History of the UFC - Ultimate Japan
Posted by Matt McEwen on 08.06.2007
The UFC heads to the land of the rising sun with one of it's most stacked cards yet. A heavyweight tournament featuring a future legend, another legend gets his firs shot at UFC gold, and the middleweight title is decided for the first time. Matt McEwen takes a look back at Ultimate Japan in this weeks edition...
Well, this one is a bit of a milestone. The powers that be at the UFC must have gotten tired of southern fried cooking, and got a hankering for a little sushi as the Octagon left the United States for the first time and took up residence in Yokohama, Japan on December 21st 1997. Certainly a good way to deal with three quarters of the country banning your event.
On tap tonight, Randy Couture gets his reward for exposing Vitor Belfort as he receives a heavyweight title shot at Maurice Smith. Both Frank Shamrock and the middleweight title debut tonight, as Ken’s younger brother takes on former Olympic gold medalist Kevin Jackson for the newly formed title. Belfort returns in a “SuperFight” against early UFC veteran Joe Charles, and Tank Abbott jumps into a heavyweight tournament that features a future Japanese legend.

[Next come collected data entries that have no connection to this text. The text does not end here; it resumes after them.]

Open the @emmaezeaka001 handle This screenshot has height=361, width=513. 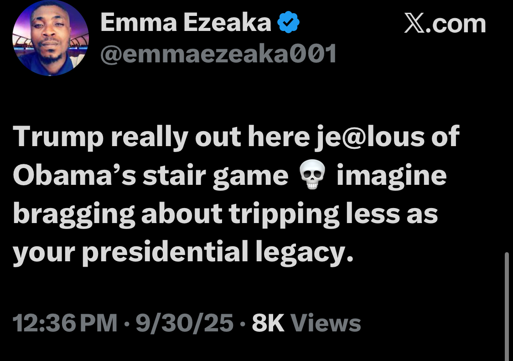[x=218, y=55]
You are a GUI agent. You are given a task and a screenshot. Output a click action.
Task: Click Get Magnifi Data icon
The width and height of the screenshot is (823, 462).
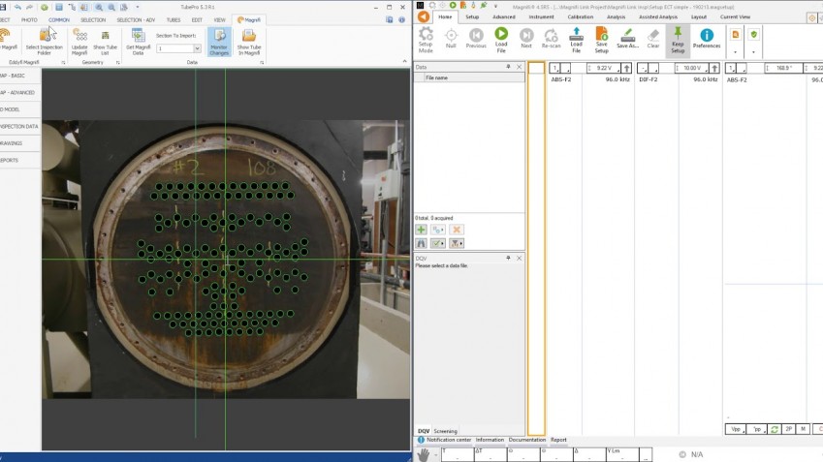pos(141,35)
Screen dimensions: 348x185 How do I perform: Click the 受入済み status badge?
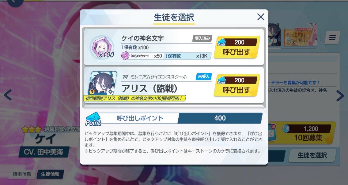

As the show starts, there is another familiar face making his debut tonight, as Bruce Beck is gone and gets replaced by a younger, slimmer Mike Goldberg for the first time. It might sound cheesy, but Goldberg’s voice is as much a part of the UFC for me now as anything else, so it’s very nice to hear his voice calling the action.
It looks like I have an edited for commercial resale copy of this event, so we’re straight to the fights. There was a heavyweight tournament alternate match up that did not make my copy, as Tra Telligman (0-1) defeated Brad Kohler (0-0).
Heavyweight Tournament Semi Final
Tank Abbott (6-6) vs Yoji Anjoh (0-0)
A bit of a different start here, as we go backstage to get a look at Tank waiting to be announced. From my puroresu experience, I believe that is a Japanese thing they like to do.
As far as the fighters go, Anjoh is a pro wrestler – and wears his wrestling singlet and full tights. So, we have an undersized – 5’10, 220lbs – pro wrestler taking on an oversized – 6’, 265lbs – brawler. I have a bad feeling for Anjoh in this one.
Goldberg says that Tank is in his best shape ever, but it looks like he’s been doing at least some of his training at Burger King as his gut is getting big. Once the fight begins, Tank comes out typically aggressive and actually takes the fight to the ground quickly, where he proceeds to land some solid strikes. While he is supposedly skilled on the ground, Anjoh has no answer for Tank on the ground. And that is pretty much the story of the entire fight, which goes the distance. Tank takes him down pretty quickly after every restart, punches Anjoh a few times and Anjoh takes it. He tries a leg lock or two, but Tank wins an easy unanimous decision.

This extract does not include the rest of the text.